[Collection entries]
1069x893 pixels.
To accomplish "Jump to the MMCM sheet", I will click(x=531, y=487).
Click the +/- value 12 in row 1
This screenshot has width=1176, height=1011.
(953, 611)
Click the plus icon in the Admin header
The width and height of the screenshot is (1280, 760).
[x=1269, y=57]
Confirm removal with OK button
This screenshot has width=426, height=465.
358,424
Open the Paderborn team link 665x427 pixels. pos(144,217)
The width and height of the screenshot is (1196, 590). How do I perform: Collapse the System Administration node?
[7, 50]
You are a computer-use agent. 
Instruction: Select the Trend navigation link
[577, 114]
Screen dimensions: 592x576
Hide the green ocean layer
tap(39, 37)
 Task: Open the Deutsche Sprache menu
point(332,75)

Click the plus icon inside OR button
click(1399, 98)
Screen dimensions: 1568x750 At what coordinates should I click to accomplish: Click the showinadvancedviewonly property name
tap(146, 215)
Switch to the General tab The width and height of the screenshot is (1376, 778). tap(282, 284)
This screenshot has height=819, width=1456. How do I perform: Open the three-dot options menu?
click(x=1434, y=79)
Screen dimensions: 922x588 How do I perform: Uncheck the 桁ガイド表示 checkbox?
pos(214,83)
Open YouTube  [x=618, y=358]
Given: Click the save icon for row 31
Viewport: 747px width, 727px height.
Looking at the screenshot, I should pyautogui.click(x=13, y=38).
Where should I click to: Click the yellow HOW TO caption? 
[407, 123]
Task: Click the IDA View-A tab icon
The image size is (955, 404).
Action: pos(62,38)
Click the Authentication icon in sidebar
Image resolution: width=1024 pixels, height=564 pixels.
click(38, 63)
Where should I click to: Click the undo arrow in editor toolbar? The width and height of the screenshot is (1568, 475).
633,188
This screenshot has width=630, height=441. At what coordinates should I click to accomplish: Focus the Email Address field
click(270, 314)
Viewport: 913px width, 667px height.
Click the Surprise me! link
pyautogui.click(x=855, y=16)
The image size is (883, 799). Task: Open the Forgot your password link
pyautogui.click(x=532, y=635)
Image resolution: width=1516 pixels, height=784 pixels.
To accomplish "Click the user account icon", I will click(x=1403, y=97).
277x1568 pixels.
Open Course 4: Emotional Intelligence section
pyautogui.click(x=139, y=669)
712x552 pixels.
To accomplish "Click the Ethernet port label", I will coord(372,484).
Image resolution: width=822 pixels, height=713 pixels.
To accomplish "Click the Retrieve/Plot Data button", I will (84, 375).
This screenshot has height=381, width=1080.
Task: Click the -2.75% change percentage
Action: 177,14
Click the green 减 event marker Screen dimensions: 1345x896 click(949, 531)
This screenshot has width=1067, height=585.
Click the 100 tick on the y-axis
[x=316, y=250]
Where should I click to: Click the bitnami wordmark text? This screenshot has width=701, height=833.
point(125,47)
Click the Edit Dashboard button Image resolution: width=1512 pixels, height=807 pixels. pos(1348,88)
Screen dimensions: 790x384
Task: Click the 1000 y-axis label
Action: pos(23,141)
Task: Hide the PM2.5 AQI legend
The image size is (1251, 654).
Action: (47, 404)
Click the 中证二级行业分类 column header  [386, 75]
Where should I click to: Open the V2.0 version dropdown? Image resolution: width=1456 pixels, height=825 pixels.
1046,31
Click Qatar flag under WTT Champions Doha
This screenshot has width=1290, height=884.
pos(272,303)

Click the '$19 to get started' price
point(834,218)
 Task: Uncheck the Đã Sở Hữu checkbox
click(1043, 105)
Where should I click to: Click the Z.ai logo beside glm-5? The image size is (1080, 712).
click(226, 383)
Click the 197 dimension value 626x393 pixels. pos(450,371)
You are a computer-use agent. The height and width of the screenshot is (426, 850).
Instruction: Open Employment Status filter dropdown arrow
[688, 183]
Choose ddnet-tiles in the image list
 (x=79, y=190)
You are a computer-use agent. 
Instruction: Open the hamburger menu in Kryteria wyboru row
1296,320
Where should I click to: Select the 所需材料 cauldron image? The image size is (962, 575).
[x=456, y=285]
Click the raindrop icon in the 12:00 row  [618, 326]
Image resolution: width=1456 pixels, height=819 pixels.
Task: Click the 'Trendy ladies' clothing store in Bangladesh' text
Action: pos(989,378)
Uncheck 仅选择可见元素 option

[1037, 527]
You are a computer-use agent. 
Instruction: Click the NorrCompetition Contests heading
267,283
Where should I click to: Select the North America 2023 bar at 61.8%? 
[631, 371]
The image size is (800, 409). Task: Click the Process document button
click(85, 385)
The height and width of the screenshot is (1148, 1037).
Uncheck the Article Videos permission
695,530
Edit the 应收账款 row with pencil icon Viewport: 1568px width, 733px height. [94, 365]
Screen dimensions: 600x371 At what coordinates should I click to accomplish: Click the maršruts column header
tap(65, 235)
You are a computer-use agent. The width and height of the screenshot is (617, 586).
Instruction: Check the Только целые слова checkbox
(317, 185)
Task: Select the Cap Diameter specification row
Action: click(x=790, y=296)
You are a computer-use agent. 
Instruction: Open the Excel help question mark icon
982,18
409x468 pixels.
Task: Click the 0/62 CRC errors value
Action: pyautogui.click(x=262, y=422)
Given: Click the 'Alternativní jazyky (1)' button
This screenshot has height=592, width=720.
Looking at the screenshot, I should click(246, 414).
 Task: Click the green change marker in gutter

# The task:
Please reproduce exactly the lines above, beginning with the first and ending with the line that contains "Click the plus icon in the Admin header", and include nothing outside that range.

# Exercise output:
1069x893 pixels.
To accomplish "Jump to the MMCM sheet", I will click(x=531, y=487).
Click the +/- value 12 in row 1
This screenshot has width=1176, height=1011.
(953, 611)
Click the plus icon in the Admin header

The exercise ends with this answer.